L’esperienza di Dio non è monopolio delle religioni
Patrizia Gioia
Partendo da questo illuminante pensiero di Raimon Panikkar, potremo, se davvero ci fermiamo a pensare con la testa ed il cuore, rispondere personalmente, prima di tutto a noi stessi, a questa domanda che ha scatenato drammatiche battaglie da più parti: che ne facciamo del Crocefisso?
Da anni “coltivo”, dentro me e fuori di me, questa difficilissima terra dove il dialogo interculturale e interreligioso è sempre più necessario e dove il pensiero di Panikkar è di vitale guida per il mio cammino. Il punto più difficile da accettare è quello di non temere di smarrirci nell’altro, perché è solo perdendo la nostra identità e, se serve anche la nostra fede, che davvero incontreremo l’altro da noi e noi stessi più in profondità. È la paura che ci rende aggrappati a sterili certezze, certezze che non esistono e che, sciogliendole, ci aprono alla meraviglia della differenza. Riconoscere che non ci sono universali culturali, anche se ci sono invarianti umane è il passo che ci apre all’incontro e non allo scontro.

# [DATI FORNITI]
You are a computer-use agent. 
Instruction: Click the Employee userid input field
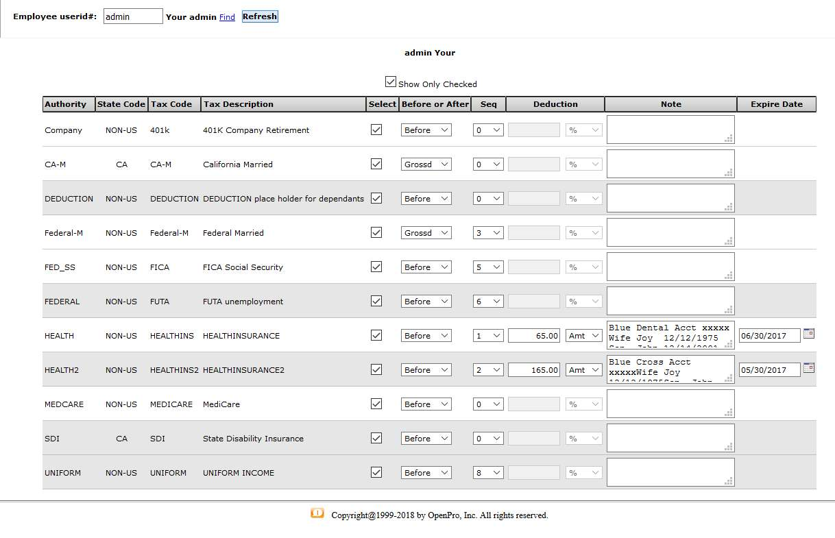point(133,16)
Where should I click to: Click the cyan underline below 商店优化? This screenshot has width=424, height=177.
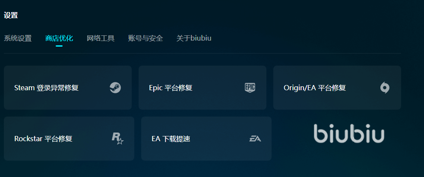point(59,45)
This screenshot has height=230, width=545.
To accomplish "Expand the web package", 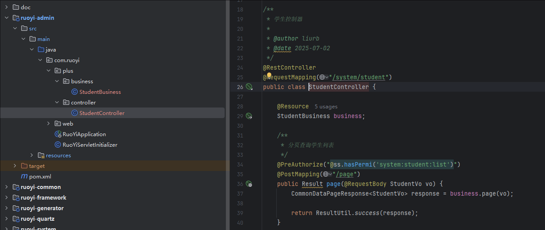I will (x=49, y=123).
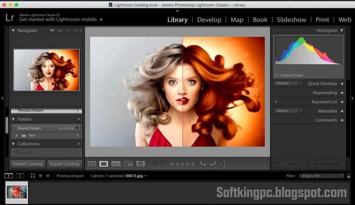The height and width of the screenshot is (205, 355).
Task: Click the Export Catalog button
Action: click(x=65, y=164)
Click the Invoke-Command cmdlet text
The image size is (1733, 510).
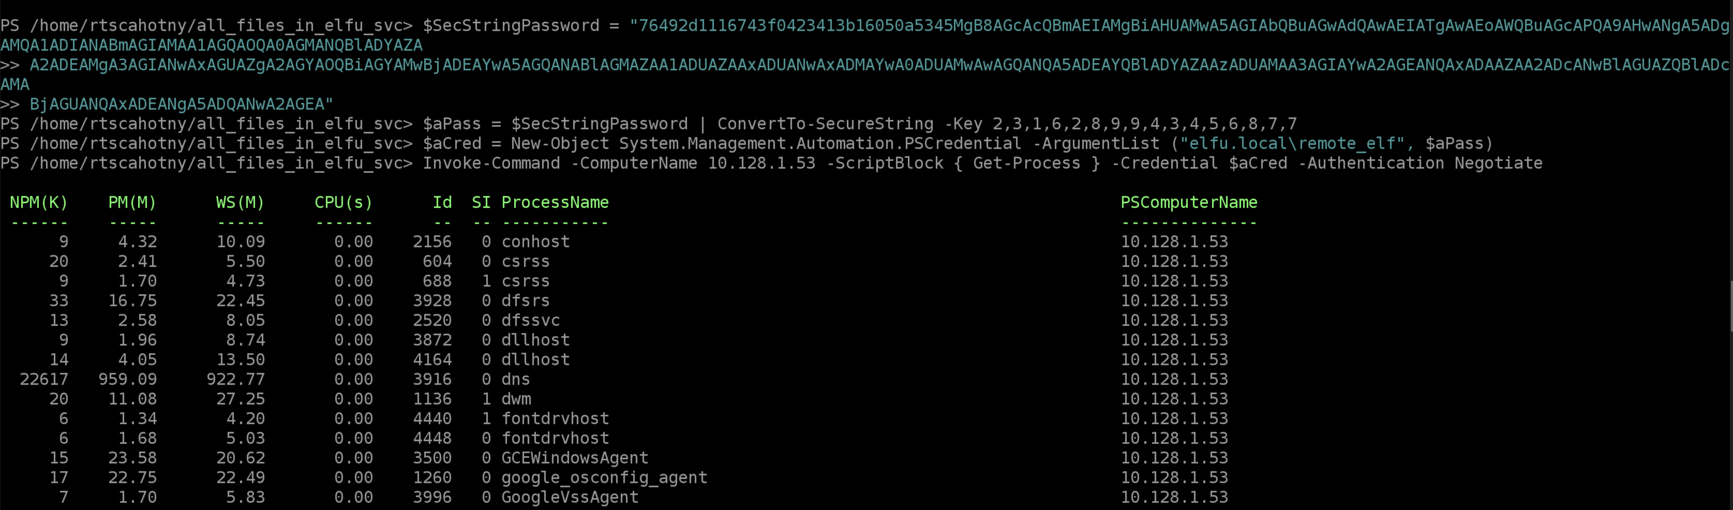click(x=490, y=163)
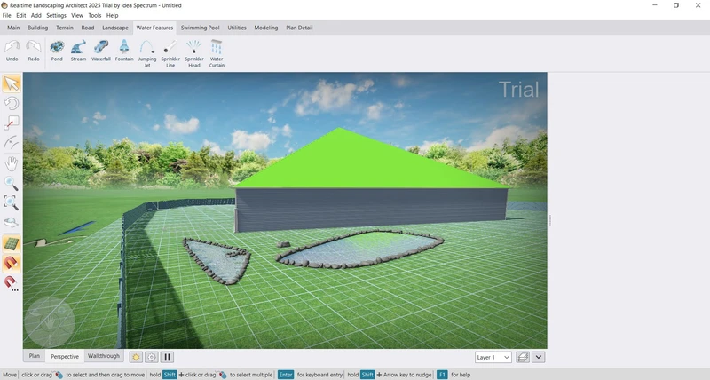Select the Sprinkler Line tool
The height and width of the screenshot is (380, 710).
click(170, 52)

# [PROBLEMI E COMPITI]
A - Riproduci fedelmente il brano sull'esperienza di Dio, cominciando da "L’esperienza di Dio" e proseguendo fino a "facciamo del Crocefisso?".
B - Porta avanti il testo sull'esperienza di Dio e sul dialogo interreligioso, riprendendo subito dopo l'ultima frase presente.
Le voci qui riportate provengono da una fonte diversa dal testo.

# [RISPOSTE FINALI]
A -
L’esperienza di Dio non è monopolio delle religioni
Patrizia Gioia
Partendo da questo illuminante pensiero di Raimon Panikkar, potremo, se davvero ci fermiamo a pensare con la testa ed il cuore, rispondere personalmente, prima di tutto a noi stessi, a questa domanda che ha scatenato drammatiche battaglie da più parti: che ne facciamo del Crocefisso?

B -
Il rispetto culturale esige – scrive Panikkar – che rispettiamo i modi di vivere su cui non siamo d’accordo, o anche quelli che consideriamo nocivi. Possiamo essere costretti ad arrivare fino a combattere altre culture, ma non possiamo innalzare la nostra al rango di paradigma universale per giudicare le altre.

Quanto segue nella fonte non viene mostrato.